The key question before the Upper Tribunal (Lands Chamber) in Q Studios (Stoke) RTM Co Ltd v Premier Grounds Rents No 6 Ltd and another [2020] UKUT 197 (LC) was what is a “flat” for the purposes of the RTM?.

Facts

The building in question was a purpose-built block of studio accommodation known as Q Studios in Stoke on Trent (“the Building”). The studios were intended for use as student bedsits, described as “studystudios”.

Each of the 292 “studystudios” contained en-suite facilities; together with a sitting area, double bed and small kitchen. The Building also included space for a ground floor common lounge/cinema area and a gym. 

Long leases of the studystudios were sold to investors (the Leases), with the intention that the various studios would be sub-let to students once built. 

The Leases demised the individual “studystudios”, together with a right to use the common parts of the Building, including the communal facilities (i.e. the gym and communal lounge/cinema).

The RTM Company claimed the RTM on the basis that the ”studystudios” were “flats” held by qualifying tenants.  It claimed, “flat” requires consideration only of the physical character of the property when deciding whether it is occupied or intended to be occupied as a separate dwelling.  

The freeholder and management company challenged the RTM claim on the basis that:

  • “Dwelling” means specifically to “a separate dwelling”.  If a unit has access to shared living accommodation (such as the ground floor common lounge/cinema area and gym), the dwellings are not “separate”; and
  • The studios were not “dwellings” because they are not intended to be the home of the lessee (the investor) nor the occupier (who would only use the studio as a residence whilst at university).
     

Decision

The Tribunal decided in favour of the RTM Company.  In reaching its decision, the Tribunal held that the question of what constitutes a flat is objective (namely, it matters not what the respective parties’ intentions as to use of the studystudios are) - what is important is the physical character of the unit. 

The Tribunal considered that if kitchen facilities (for example) were shared between units, they would not be “flats”.  Student lets of bedrooms only with other living facilities being shared have previously been held not to be “dwellings”.

Given however that there were individual kitchen and bathroom areas in each studystudio, with ample living space and that the shared facilities on the ground floor were not large enough to be shared between all occupiers, the studios were “flats” for the purposes of the RTM. Consequently, the RTM Company was entitled to acquire the RTM for the Building. 

Comment

The decision is significant and extends beyond student letting accommodation. Where a purpose-built development contains so called “self-contained” living spaces this could potentially be subject to an RTM claim.  The decision may affect other developments, for example, in care homes with shared facilities.
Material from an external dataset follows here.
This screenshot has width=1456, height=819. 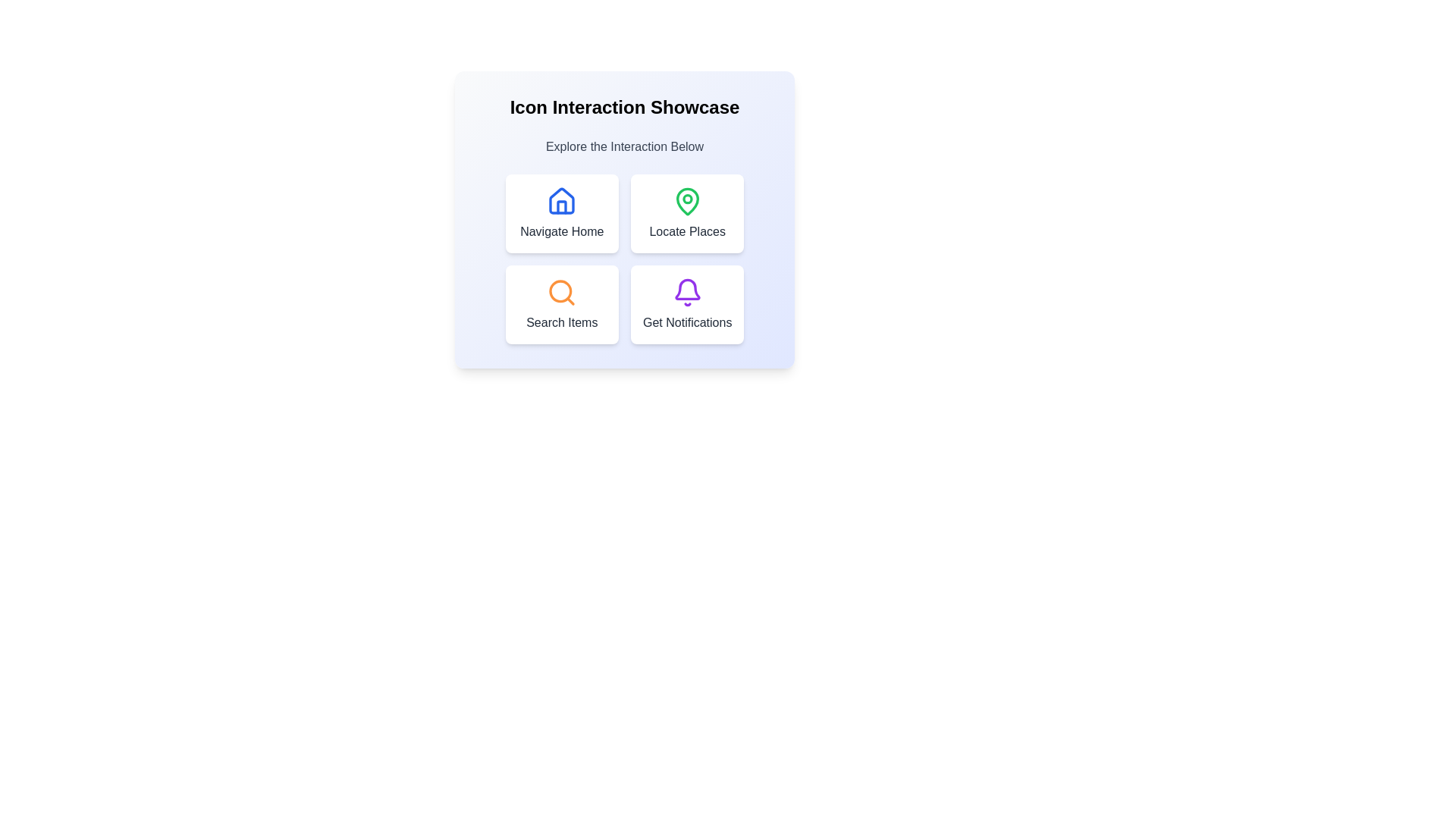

Developers of similar schemes will therefore need to be alert at design stage to ensure that, if the RTM is to be avoided, care is taken to build units which would not be sufficiently livable to constitute “flats” in themselves.

In addition, current freeholders and management companies should be alert to potential RTM claims, where previously the risk might have seemed small.

Q Studios (Stoke) RTM Co Ltd v Premier Grounds Rents No 6 Ltd and another [2020] UKUT 197 (LC)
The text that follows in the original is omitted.